No other American holiday brings to mind such complex emotions as Juneteenth. Yes, it’s the celebration of freedom from slavery. It is also a day to reflect and honor the influence and the history of African Americans and to recognize the many contributions the African American community has made to our country.
I can’t help thinking how bittersweet it must have felt to hear the news so late; two and a half years of freedom lost after Lincoln declared its end with the Emancipation Proclamation and two months after General Lee surrendered at Appomattox. Today the reflections of slavery’s injustice continue, sometimes in fragments of old law, or in bad policy, and all too often in the actions of those in power.
I will never know how it feels for those who live each day directly impacted by the aftermath of slavery, but I stand with them in solidarity and I do so with acknowledgment of my privilege as a white man. Juneteenth provides me the opportunity to think about the frustration that may reside in that promised freedom so long ago, a promise even today not fully delivered.

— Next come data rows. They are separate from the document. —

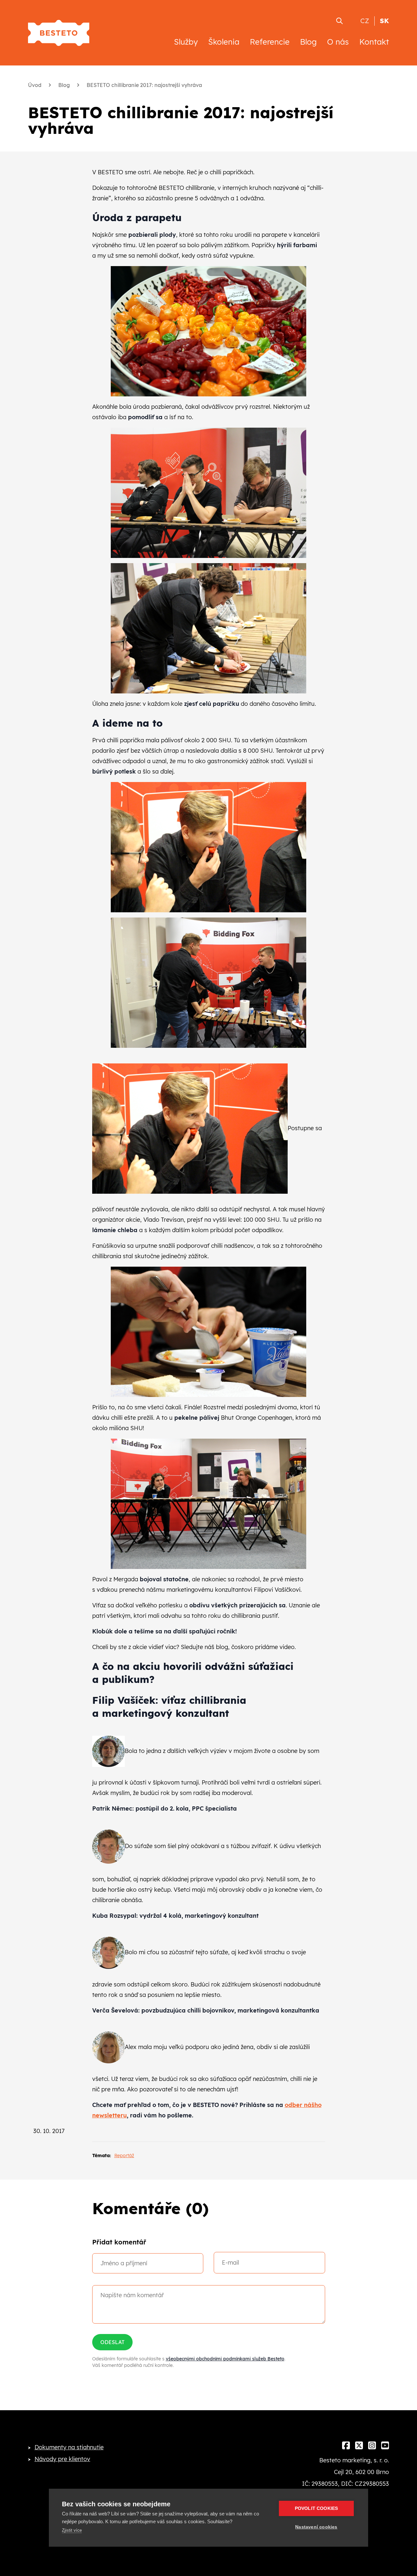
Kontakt (374, 42)
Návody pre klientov (62, 2459)
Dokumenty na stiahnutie (69, 2447)
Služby (186, 42)
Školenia (223, 42)
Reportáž (124, 2155)
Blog (308, 42)
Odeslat (112, 2342)
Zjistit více (72, 2530)
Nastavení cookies (316, 2527)
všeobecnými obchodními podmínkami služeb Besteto (225, 2359)
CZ (364, 21)
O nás (338, 42)
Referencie (270, 42)
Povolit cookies (316, 2508)
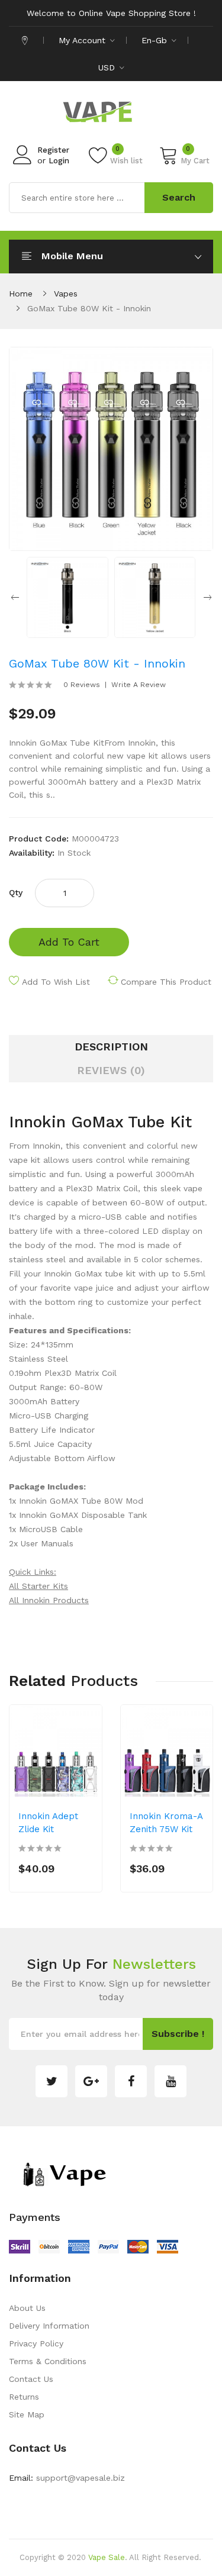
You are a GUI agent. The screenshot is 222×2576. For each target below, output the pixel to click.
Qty (15, 892)
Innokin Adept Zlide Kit (48, 1823)
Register (53, 150)
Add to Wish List (56, 981)
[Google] (91, 2081)
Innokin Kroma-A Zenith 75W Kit (166, 1823)
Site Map (26, 2414)
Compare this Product (166, 981)
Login (59, 160)
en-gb (155, 40)
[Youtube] (170, 2081)
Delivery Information (49, 2325)
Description (111, 1046)
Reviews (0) (111, 1070)
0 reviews (81, 684)
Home (21, 293)
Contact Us (31, 2379)
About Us (27, 2308)
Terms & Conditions (47, 2361)
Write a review (138, 684)
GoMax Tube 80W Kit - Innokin (89, 308)
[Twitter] (51, 2081)
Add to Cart (68, 942)
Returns (24, 2396)
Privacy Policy (36, 2343)
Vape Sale (106, 2557)
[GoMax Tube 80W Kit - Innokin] (67, 596)
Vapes (66, 293)
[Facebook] (131, 2081)
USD (108, 67)
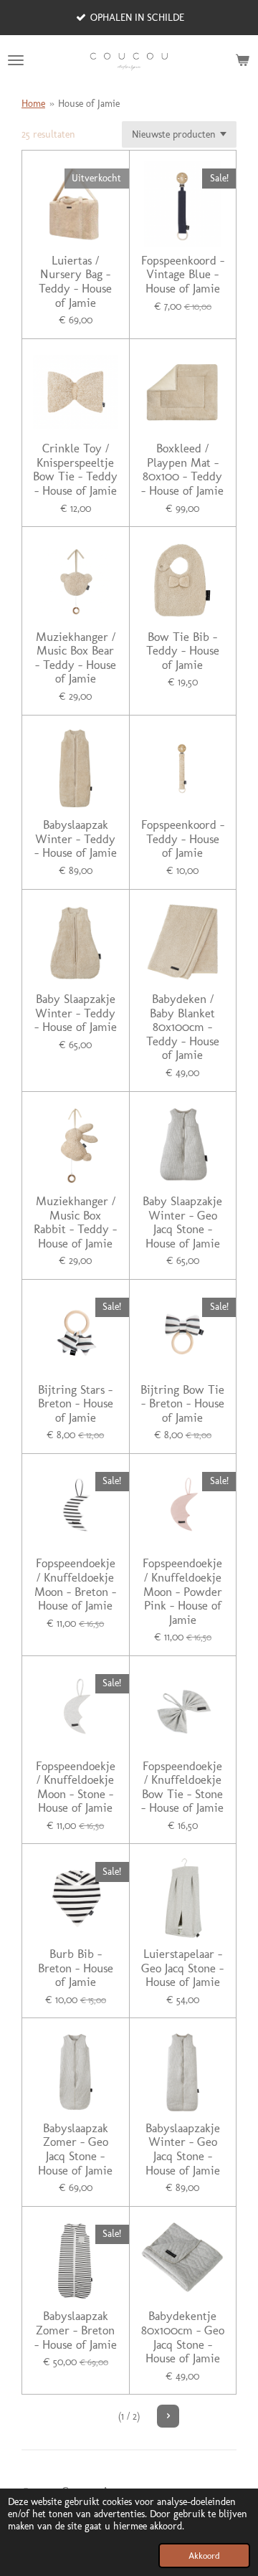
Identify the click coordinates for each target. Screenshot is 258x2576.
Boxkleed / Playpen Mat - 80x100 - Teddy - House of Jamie (182, 470)
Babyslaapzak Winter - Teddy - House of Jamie (75, 839)
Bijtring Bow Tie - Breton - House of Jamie (182, 1404)
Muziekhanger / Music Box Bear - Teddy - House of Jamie (75, 658)
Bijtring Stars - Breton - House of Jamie (75, 1404)
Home (33, 104)
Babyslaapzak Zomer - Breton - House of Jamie (75, 2330)
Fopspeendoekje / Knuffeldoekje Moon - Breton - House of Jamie (75, 1584)
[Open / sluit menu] (16, 60)
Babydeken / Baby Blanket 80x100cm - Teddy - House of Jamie (182, 1027)
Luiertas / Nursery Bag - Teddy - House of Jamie (75, 282)
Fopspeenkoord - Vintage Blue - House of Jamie (182, 274)
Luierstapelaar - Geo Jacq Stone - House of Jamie (182, 1968)
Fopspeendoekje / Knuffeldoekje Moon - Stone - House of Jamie (75, 1787)
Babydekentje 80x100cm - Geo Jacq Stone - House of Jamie (182, 2337)
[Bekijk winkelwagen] (242, 60)
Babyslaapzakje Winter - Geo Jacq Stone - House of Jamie (182, 2149)
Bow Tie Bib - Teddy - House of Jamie (182, 651)
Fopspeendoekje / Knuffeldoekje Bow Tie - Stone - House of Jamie (182, 1787)
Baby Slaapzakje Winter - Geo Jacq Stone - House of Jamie (182, 1222)
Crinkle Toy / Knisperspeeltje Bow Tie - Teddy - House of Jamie (75, 470)
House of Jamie (89, 104)
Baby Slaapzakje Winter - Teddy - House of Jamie (75, 1013)
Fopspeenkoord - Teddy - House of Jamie (182, 839)
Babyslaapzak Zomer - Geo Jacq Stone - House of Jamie (75, 2149)
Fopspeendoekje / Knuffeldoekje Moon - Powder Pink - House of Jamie (182, 1591)
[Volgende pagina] (168, 2416)
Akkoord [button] (204, 2555)
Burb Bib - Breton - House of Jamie (75, 1968)
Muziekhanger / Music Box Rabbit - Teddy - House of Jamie (75, 1222)
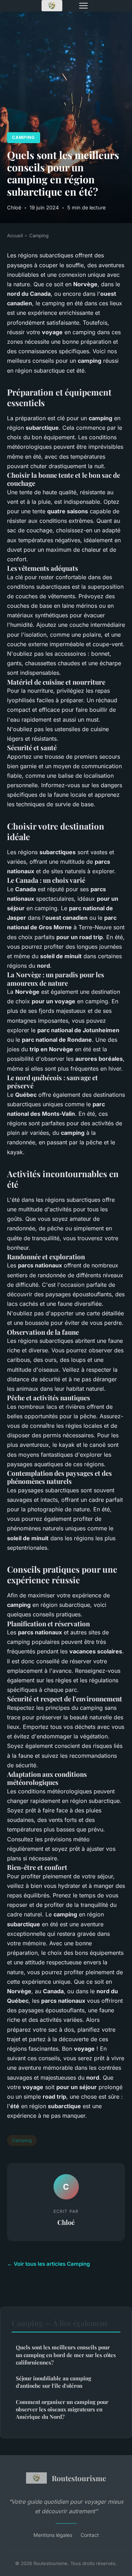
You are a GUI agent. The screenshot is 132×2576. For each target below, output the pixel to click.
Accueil (15, 235)
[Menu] (83, 5)
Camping (23, 137)
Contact (90, 2535)
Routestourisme (79, 2478)
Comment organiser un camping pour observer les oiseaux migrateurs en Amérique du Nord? (62, 2409)
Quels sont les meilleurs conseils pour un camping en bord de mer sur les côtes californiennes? (66, 2355)
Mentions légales (52, 2535)
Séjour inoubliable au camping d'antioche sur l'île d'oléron (53, 2382)
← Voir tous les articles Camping (48, 2263)
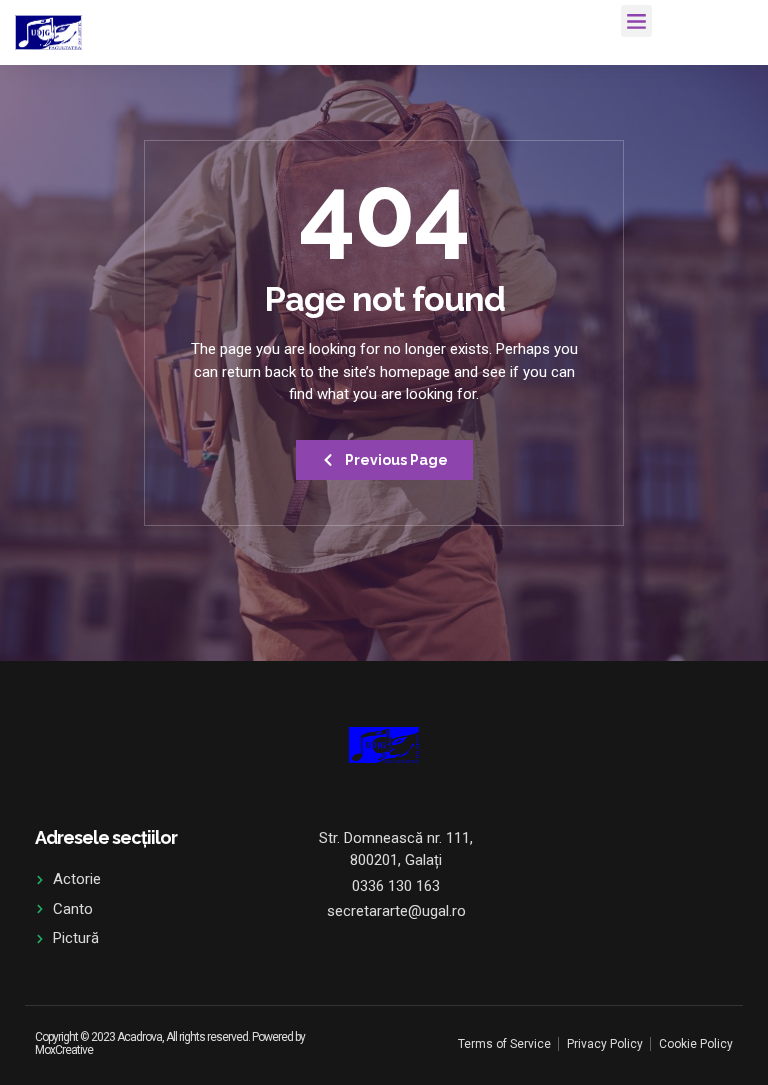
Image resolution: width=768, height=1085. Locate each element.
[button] (637, 21)
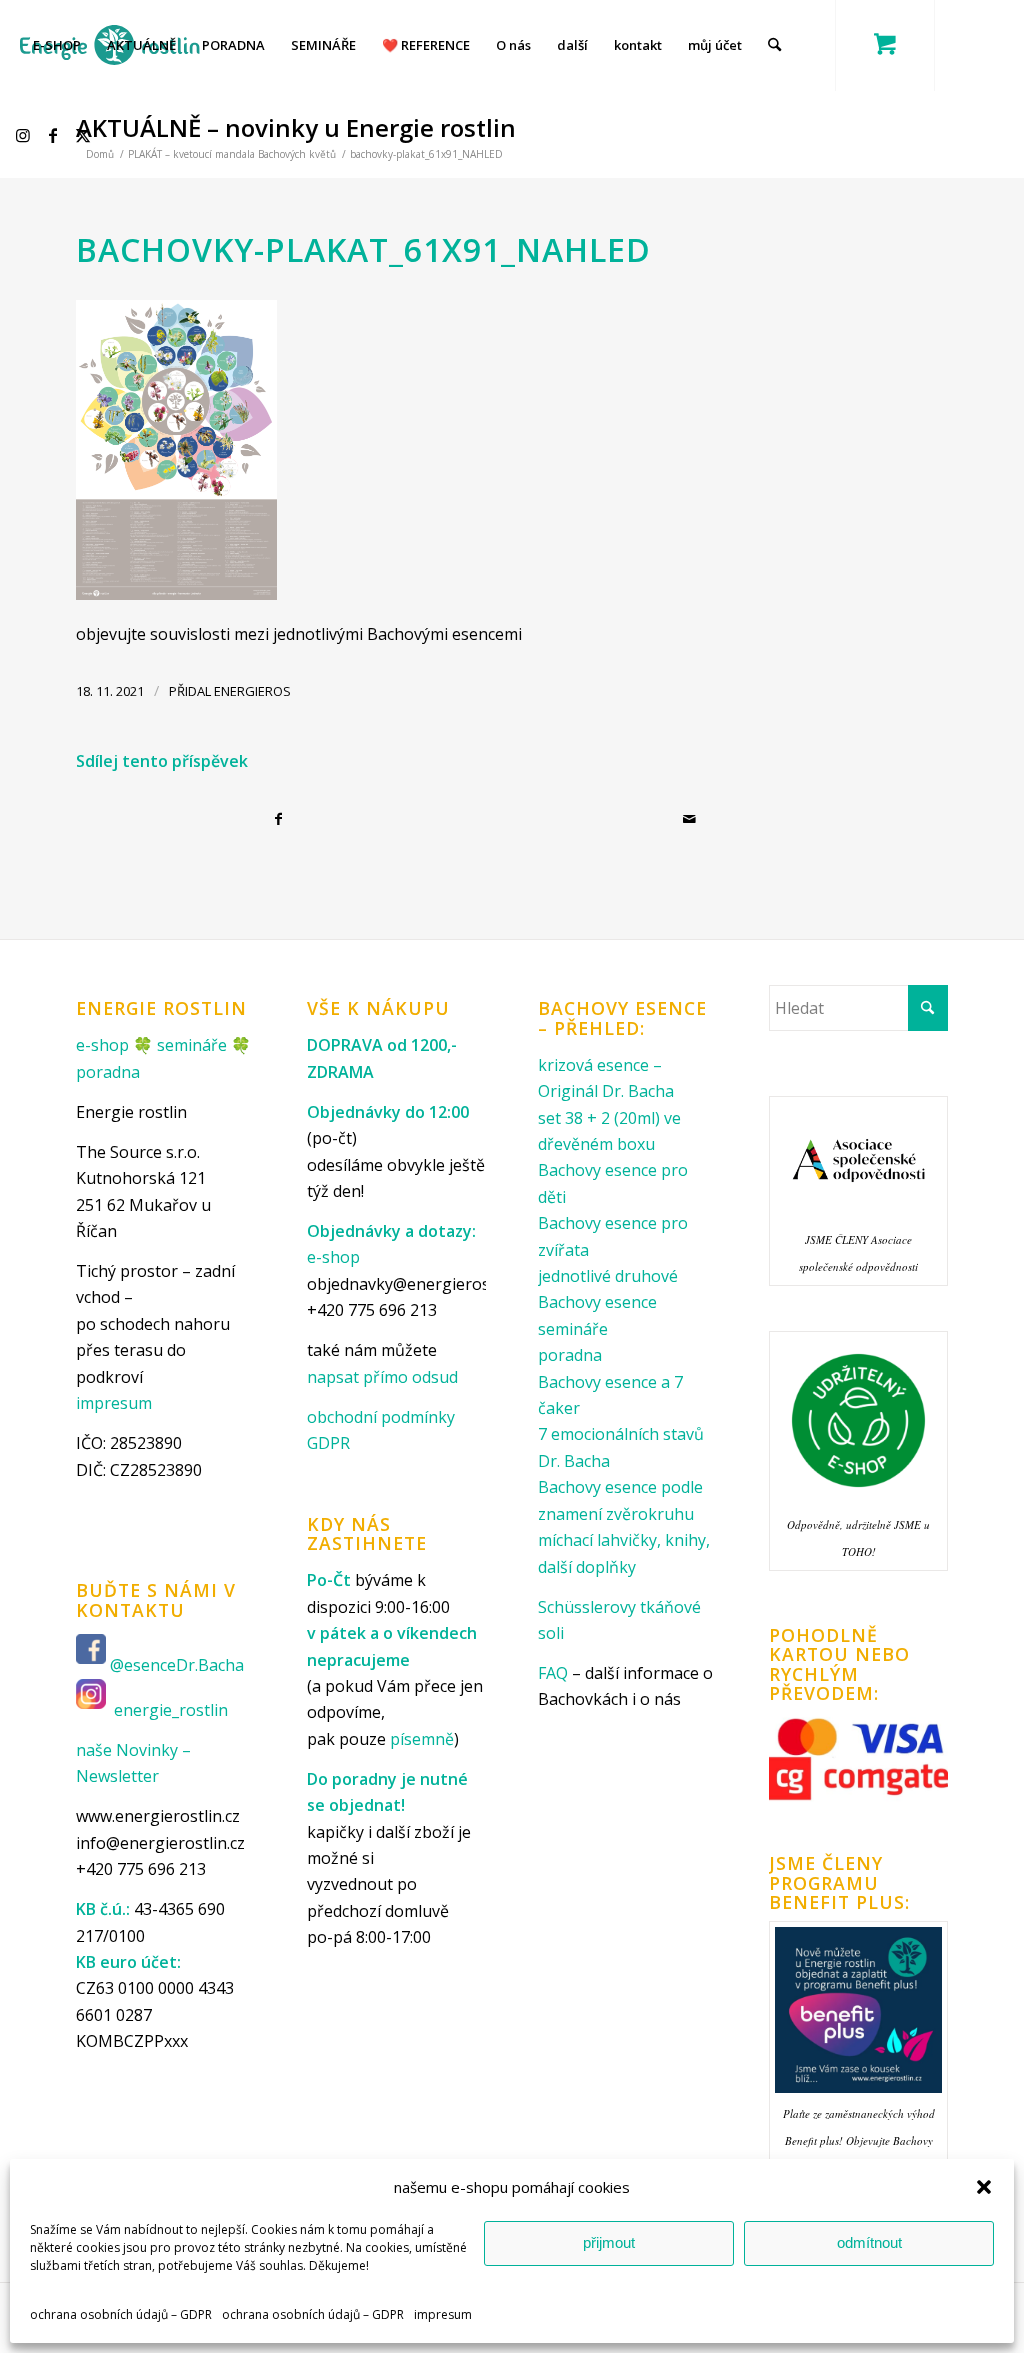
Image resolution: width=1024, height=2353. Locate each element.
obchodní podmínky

The holiday resonates to me because it also reminds us to celebrate our wins as this fight continues on. As new generations each take up the fight, we have new opportunities to bring communities together in support of equity and inclusion.
Juneteenth celebrates the triumph for basic human rights and freedom over slavery and oppression. But it’s also a caution that much of the hard work of equity and inclusion and acceptance is yet to be done.
Today, we celebrate those who continue to fight for social justice for all, for civil rights, and an end to systemic racism across America. I am profoundly grateful to the Port’s Employee Resource Group, Blacks in Government, who have been fighting for this celebration and educating the rest of us about this celebration for years.
It’s been a long time coming, but I am proud that the Port of Seattle was among the first governments in the State to recognize the holiday. Juneteenth flags are flying high across port facilities throughout the region.
We must be the change we so desperately seek. It is our hope that Juneteenth, 2020 marks the year we took decisive action as an institution, and as a nation, to end racism and injustice everywhere.